▸ Excerpted text:
While I used to worry about looking like I was doing something important at times like this, I'm becoming more and more cocky about the kinds of clearly non-work activities I get up to. It occurred to me last night that I'm getting on for five months here, and while other people have been gallivanting all over SE Asia, I haven't ventured outside of southern Tohoku. So, I've spent the last hour and a half considering the baffling rail and air options for a trip to Sapporo. So far, I'm liking the sound of an epic 11-hour, 5-train trip including the world's longest rail tunnel.

Anyway, the most significant thing that's happened since my last update is that the legendary Yamagata winter has arrived, with all the subtlety of a tactical nuke. After teasing us with a few minor flurries early last week, it got its act together on wednesday and has been snowing more often than not ever since; even down here on the plain there is a good couple of feet on the ground. If this were Britain, the resulting disruption would have reduced the country to a state of lawless anarchy by around sunday lunchtime, but here people barely bat an eyelid. The trains continue to run, albeit with slight delays. Old people spend all day shovelling snow off their driveways. Armed with winter tyres, people happily drive on rink-like roads (more on that later). Life goes on.

So what have I actually been up to? Last sunday (13th) was my Japanese class Christmas party. Everyone was to bring food from their respective country, so I busted out one of the tins of haggis my parents (dubiously legally) brought me, and some oatcakes. While I think I lost kudos points for not actually making something myself, my contribution was undoubtedly the most alien foodstuff among all the Japanese, Korean, and Chinese fair. Being tinned, it was fairly sketchy haggis, but people seemed to enjoy it anyway. Of course, I donned my kilt. Any excuse.

There were some Japanese cultural activities at the party. First up was the inevitable tea ceremony. Foolishly, I let myself end up in first place again, so all eyes were on me. Though I could see the pain in their eyes, my fellow tea-drinkers were all stubbornly staying in the seiza (kneeling) position, and I'd be damned if I was going to be the first to crack. I remained in the exquisitely uncomfortable position for the entire 20-odd minutes of the ceremony. I honestly struggled to walk when I got up.

After tea ceremony, I got my first taste of ikebana, or Japanese flower arranging. As the instruction was in Japanese, I didn't really know what was going on. I tried to take a minimalist approach, but the instructor was having none of it, encouraging me to cram more and more foliage into my weird spongy block. Clearly, when it comes to ikebana, more is more. I wasn't particularly happy with the result, but when our arrangements were all lined up on display, I was pleased to see another bouquet that looked roughly as crappy as mine. When I later discovered that it was made by a five-year-old girl, I felt a little put out.

▸ Tasks:
(1) Reproduce the excerpt about life in Yamagata, starting at "There were some" and ending at "when I got up.".
(2) Decide whether each statement below agrees with the excerpt about life in Yamagata, answering yes or no and quoting the words that settle it: (a) The Japanese class Christmas party took place on a Sunday. (b) The writer made the haggis brought to the party. (c) The ikebana instructor supported the writer's minimalist approach.

[Item coordinate data]
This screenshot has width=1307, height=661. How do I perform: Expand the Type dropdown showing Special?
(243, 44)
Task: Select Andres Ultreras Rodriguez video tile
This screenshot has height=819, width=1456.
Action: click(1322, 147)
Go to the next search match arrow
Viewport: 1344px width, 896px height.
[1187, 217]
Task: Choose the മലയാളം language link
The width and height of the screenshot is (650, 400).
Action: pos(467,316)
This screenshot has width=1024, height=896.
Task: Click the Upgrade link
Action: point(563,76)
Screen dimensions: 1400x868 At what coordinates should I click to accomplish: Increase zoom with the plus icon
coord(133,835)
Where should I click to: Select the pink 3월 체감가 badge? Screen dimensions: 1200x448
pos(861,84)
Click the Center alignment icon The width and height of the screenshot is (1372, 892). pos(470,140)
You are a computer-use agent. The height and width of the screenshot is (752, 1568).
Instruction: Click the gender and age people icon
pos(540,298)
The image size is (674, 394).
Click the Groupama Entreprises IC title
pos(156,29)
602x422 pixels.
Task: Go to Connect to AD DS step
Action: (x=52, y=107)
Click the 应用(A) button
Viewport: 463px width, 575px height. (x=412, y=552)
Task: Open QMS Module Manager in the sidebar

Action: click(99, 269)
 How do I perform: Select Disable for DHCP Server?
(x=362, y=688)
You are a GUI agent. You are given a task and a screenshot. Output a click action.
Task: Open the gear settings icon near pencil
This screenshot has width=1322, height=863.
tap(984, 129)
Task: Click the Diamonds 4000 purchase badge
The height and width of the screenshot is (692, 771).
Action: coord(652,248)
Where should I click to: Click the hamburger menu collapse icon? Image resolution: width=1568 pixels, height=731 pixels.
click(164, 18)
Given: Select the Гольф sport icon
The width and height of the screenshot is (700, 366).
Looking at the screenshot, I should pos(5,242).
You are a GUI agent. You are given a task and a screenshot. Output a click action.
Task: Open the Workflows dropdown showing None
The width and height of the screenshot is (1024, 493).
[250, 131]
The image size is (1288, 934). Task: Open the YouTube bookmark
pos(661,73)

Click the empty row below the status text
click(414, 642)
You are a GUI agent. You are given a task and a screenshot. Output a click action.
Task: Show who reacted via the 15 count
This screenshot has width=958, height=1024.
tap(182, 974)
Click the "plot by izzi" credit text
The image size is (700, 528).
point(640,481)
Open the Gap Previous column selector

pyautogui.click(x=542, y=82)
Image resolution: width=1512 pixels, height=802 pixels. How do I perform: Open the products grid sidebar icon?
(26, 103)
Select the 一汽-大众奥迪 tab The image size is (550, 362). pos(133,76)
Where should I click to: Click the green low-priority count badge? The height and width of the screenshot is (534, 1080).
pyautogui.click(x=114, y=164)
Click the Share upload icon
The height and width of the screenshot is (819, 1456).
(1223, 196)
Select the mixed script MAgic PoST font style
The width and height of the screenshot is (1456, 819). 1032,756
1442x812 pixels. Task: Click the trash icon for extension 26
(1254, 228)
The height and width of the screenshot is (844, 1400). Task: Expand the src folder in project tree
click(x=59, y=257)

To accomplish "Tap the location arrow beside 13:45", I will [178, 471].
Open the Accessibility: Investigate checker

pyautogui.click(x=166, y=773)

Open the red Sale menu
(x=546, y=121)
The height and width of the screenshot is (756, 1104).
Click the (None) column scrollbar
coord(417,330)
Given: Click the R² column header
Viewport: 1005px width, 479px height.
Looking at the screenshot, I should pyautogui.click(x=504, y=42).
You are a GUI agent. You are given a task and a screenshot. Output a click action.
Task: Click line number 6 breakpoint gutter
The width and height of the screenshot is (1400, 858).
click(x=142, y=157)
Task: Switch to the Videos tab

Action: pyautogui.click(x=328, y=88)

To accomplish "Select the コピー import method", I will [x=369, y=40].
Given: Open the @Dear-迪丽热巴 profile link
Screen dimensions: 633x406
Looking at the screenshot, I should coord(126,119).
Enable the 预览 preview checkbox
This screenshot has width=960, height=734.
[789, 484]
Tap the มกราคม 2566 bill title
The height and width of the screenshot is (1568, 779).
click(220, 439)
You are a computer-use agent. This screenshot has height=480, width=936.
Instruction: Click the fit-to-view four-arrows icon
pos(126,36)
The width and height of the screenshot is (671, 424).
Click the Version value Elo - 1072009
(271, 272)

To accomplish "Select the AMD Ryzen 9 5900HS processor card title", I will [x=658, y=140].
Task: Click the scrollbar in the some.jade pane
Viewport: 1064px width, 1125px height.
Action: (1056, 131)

▸ Written answers:
(1)
There were some Japanese cultural activities at the party. First up was the inevitable tea ceremony. Foolishly, I let myself end up in first place again, so all eyes were on me. Though I could see the pain in their eyes, my fellow tea-drinkers were all stubbornly staying in the seiza (kneeling) position, and I'd be damned if I was going to be the first to crack. I remained in the exquisitely uncomfortable position for the entire 20-odd minutes of the ceremony. I honestly struggled to walk when I got up.

(2)
(a) Yes: "Last sunday (13th) was my Japanese class Christmas party."
(b) No: "I think I lost kudos points for not actually making something myself"
(c) No: "the instructor was having none of it, encouraging me to cram more and more foliage into my weird spongy block."